Span’s revenue fell short of analysts’ targets in the third quarter, as it pushed fewer magazines and advertisements but a tight leash on costs helped the publisher preserve its yearly forecast for operating income.

Shares of the New York-based owner of Speedily, Sports Illustrated and People magazines, rose 8 percent to $10.80 on Thursday morning.

An inflation in Time’s digital advertising revenue failed to offset a steep slump in print advertising, as more and more advertisers desert the medium for online troughs such as Google and Facebook.
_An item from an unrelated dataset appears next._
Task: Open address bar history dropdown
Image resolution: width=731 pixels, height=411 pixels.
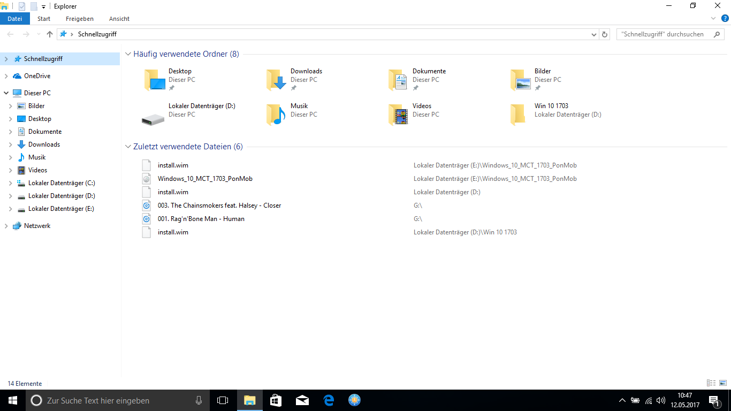Action: [x=594, y=34]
Amid the downtrend in print, Time has spoke it would look at selling assets including Time Inc UK and a majority picket in Essence magazine. The assets it had earmarked for a potential sale represented here $488 million in revenue for the year ended June 30.

To lower its complex reliance on magazine sales and print advertisements, Time has announced investments in online video, TV protocol and events.

Its magazines revenue fell 14 percent to $433 million in the station ended Sept. 30, reflecting a continued shift in consumer prejudices away from print and toward online media.

Time’s downright revenue slipped 9.5 percent to $679 million, missing analysts’ believes of $693.5 million, according to Thomson Reuters I/B/E/S. It marked the sixth straightforward quarter the company had missed expectations for revenue.

“With print supervised tremendous pressure and digital not yet growing fast enough, the company is a eat ones heart out way from their goal of sustainable top-line growth, notwithstanding an splendid, ongoing job on costs,” said Huber Research Partners analyst Douglas Arthur.

Time again’s selling, general and administrative expenses fell 14.4 percent to $279 million.

That and other cost-cutting attempts helped the company maintain its 2017 forecast for adjusted operating gains before depreciation and amortization at at least $400 million.

The company on Thursday also unveiled that it received a subpoena in July from the U.S. Securities and Exchange Commission that demands Time to produce documents relating to certain goodwill and asset injuries costs.

Net income attributable to Time Inc was $13 million or 14 cents per dispensation, compared to a net loss of $112 million or $1.13 per share a year ago.

Excluding one-time memos, Time earned 36 cents per share. Analysts on average had envisaged 29 cents.